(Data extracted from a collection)
--- Start ---
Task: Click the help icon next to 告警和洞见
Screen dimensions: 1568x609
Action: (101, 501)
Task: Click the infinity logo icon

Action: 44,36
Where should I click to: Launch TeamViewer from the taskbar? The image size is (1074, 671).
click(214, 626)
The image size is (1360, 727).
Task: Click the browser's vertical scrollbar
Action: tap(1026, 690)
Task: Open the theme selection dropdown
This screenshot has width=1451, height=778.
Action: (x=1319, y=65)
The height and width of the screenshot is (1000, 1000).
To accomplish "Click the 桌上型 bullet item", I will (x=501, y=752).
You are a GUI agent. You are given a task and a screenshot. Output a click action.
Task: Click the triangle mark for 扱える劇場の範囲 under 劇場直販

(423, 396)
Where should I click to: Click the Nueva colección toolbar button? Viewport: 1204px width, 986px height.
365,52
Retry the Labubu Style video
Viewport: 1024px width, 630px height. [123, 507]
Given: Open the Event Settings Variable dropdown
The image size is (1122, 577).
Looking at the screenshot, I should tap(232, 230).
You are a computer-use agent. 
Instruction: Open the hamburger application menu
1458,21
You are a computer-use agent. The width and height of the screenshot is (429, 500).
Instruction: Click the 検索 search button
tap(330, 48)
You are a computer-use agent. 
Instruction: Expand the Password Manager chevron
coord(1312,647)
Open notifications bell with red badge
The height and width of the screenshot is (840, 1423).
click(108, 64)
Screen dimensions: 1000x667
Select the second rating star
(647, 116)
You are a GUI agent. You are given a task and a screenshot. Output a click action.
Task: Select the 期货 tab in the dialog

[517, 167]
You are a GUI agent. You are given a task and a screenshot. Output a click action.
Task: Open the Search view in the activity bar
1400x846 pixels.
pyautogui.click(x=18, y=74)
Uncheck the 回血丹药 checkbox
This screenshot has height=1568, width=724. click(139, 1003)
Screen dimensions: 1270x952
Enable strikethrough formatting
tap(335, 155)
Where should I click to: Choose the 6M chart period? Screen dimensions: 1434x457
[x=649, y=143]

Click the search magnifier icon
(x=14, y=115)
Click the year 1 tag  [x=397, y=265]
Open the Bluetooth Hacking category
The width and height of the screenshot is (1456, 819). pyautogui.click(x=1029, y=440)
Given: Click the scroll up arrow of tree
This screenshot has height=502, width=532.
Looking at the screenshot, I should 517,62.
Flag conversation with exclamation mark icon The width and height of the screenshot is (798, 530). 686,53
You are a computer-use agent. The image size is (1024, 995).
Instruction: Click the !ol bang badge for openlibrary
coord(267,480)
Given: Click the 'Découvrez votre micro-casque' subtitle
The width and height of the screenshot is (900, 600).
--- End ---
### WRITTEN INSTRUCTION
Reproduce the records word for word, from the line containing "Click the year" through the end of the records.

### SOLUTION TO THIS PROBLEM
Click the year 1 tag  [x=397, y=265]
Open the Bluetooth Hacking category
The width and height of the screenshot is (1456, 819). pyautogui.click(x=1029, y=440)
Given: Click the scroll up arrow of tree
This screenshot has height=502, width=532.
Looking at the screenshot, I should 517,62.
Flag conversation with exclamation mark icon The width and height of the screenshot is (798, 530). 686,53
You are a computer-use agent. The image size is (1024, 995).
Instruction: Click the !ol bang badge for openlibrary
coord(267,480)
Given: Click the 'Découvrez votre micro-casque' subtitle
The width and height of the screenshot is (900, 600).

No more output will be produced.